Not surprisingly, the M1coreTH triplex structure is highly stable (Supplemental Fig. S3A), consistent with systematic UV melt and FRET experiments demonstrating stable triplex formation across a broad range of multiplexed monovalent and MgCl2 solution conditions (Ageeli et al. 2018). To assess the level of local structural variations for the simulated M1coreTH, we quantify the fraction of specific base pair interactions (fbp) over simulation time (see Materials and Methods), represented on a per nucleotide basis using a heat map (Fig. 3A). Local variations near the G40–C71 base pair are quite dynamic. Specifically, U10 (U1) interacts with A68 and A69 (Tail) equivalently over simulation time. Additionally, aside from interacting with their cognate base-pairing partners, U8 and U9 in the U1 region interact with nucleotides A67 and A66 (Tail), respectively, for >20% of simulation time.
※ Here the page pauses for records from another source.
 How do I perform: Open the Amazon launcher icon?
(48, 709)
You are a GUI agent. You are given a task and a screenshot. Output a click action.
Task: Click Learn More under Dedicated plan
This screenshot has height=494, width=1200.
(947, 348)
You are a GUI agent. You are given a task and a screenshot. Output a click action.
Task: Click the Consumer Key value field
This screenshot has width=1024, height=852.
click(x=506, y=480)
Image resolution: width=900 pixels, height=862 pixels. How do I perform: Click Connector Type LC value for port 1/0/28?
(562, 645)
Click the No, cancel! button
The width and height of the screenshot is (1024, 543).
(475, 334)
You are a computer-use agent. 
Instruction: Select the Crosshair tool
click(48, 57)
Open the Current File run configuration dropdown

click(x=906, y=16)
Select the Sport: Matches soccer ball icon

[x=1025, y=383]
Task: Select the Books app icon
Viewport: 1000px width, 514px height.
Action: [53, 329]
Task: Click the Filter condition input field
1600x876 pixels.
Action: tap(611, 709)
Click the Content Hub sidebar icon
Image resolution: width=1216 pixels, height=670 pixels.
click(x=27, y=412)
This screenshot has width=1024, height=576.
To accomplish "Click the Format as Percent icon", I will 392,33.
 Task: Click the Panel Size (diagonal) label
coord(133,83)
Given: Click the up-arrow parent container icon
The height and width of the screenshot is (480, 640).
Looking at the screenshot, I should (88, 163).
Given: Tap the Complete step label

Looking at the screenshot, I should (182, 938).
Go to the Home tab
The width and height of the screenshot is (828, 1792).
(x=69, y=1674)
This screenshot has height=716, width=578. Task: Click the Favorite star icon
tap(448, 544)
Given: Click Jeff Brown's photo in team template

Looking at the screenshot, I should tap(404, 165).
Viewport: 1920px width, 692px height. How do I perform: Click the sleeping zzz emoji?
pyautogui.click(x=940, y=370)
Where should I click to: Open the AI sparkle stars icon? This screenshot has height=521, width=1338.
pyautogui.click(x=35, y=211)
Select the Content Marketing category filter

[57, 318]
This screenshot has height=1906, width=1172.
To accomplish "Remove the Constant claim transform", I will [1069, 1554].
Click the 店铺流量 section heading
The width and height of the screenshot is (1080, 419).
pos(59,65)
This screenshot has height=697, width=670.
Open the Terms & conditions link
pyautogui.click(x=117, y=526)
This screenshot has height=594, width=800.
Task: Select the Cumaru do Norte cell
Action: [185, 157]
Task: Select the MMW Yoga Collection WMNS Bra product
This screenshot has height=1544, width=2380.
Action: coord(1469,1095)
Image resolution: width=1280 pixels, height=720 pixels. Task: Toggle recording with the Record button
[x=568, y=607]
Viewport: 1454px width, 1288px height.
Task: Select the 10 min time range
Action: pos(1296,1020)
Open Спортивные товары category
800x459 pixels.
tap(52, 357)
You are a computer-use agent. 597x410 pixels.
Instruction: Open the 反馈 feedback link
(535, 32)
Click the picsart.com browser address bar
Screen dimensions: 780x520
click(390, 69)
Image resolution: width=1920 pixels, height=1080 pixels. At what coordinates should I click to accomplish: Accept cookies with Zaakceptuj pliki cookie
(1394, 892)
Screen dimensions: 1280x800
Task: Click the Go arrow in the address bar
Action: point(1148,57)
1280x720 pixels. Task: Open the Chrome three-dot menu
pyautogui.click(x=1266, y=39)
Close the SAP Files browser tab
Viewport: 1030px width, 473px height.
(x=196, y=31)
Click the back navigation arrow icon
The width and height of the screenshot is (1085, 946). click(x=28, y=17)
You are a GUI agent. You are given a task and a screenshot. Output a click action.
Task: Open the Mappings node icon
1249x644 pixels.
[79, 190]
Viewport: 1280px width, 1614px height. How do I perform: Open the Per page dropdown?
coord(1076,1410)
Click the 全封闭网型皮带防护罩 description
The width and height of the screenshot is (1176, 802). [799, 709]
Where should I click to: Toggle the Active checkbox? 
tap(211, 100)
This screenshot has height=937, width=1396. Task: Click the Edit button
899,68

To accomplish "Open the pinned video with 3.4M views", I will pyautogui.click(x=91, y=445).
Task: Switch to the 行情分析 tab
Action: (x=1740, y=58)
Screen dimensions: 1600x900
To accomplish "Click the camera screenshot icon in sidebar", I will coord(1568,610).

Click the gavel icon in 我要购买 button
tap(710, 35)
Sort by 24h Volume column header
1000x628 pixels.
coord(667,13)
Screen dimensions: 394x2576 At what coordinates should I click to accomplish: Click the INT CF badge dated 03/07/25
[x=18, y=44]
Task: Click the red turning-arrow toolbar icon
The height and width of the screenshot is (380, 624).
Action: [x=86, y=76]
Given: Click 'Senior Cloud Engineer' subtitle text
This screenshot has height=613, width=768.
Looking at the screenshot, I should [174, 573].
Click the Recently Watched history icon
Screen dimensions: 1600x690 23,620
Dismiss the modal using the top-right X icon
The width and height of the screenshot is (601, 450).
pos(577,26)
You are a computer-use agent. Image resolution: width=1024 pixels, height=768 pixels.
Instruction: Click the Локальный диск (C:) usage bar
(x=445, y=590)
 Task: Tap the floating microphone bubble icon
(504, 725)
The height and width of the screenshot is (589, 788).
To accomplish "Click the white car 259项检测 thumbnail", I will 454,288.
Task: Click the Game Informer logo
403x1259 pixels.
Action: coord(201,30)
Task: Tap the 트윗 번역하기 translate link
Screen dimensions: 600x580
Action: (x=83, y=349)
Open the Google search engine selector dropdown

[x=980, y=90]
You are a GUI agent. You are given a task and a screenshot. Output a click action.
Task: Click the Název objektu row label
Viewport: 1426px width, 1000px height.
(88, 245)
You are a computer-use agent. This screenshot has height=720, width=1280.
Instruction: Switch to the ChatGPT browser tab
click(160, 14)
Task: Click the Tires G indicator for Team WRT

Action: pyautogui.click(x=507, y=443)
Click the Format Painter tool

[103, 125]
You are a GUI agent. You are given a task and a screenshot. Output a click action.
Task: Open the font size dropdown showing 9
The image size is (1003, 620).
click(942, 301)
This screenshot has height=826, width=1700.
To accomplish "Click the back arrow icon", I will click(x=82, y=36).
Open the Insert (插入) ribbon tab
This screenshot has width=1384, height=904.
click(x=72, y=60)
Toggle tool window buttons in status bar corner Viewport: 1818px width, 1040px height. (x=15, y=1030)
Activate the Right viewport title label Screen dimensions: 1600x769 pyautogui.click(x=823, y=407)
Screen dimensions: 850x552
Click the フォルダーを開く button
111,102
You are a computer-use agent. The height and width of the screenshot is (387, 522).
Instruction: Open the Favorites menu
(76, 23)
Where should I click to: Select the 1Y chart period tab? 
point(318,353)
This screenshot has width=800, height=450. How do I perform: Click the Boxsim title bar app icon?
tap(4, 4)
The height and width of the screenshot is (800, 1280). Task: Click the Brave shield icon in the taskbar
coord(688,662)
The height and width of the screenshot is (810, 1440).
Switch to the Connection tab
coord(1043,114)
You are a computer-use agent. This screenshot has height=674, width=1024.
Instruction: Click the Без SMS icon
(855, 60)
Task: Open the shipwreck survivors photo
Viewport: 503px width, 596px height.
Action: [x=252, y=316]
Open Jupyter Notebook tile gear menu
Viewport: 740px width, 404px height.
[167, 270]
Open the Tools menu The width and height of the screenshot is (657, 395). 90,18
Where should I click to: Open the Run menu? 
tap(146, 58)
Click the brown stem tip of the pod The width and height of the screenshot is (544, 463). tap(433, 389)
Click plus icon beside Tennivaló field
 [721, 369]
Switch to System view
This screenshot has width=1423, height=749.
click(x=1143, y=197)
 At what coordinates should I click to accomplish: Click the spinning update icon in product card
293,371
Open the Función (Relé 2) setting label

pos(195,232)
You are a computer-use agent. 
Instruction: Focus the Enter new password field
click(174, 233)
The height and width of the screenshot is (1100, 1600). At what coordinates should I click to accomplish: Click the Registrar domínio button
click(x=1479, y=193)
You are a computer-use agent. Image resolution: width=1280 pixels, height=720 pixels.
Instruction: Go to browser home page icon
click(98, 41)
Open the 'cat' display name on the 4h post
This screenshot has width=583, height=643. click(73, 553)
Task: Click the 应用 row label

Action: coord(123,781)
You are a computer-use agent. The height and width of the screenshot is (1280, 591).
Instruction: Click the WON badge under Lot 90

These interactions constitute alternative base-pairings or “slippage” and suggest conformational dynamics in the center of the triplex. Regardless, the primary interactions within the triplex region are base-triple interactions between the Tail (nt. 65–75), U2 (nt. 36–46) and U1 (nt. 6–15). Direct interactions between U1 and U2 are minimal (<6% of simulation time). Unfolding of the triplex or dissociation of the 3′ tail does not occur during M1coreTH simulation. Therefore, this interaction map is consistent with a well-formed triplex, and is supported by experimental analysis wherein the triplex is resistant to 3′–5′ exoribonuclease degradation (Ageeli et al. 2018).

FIGURE 3.

FIGURE 3.

Fraction of base pairs (fbp) observed during MD simulations. The fbp interactions for each nucleotide are presented as a grayscale heat map for (A) M1coreTH and (B) M1partialTH. Each heat map represents a fingerprint for highly stable base pairs (black) and transient base pairs (lighter gray) throughout the MD simulation. Regions of interest are labeled with text and colored according to the structural diagrams shown in Figure 1.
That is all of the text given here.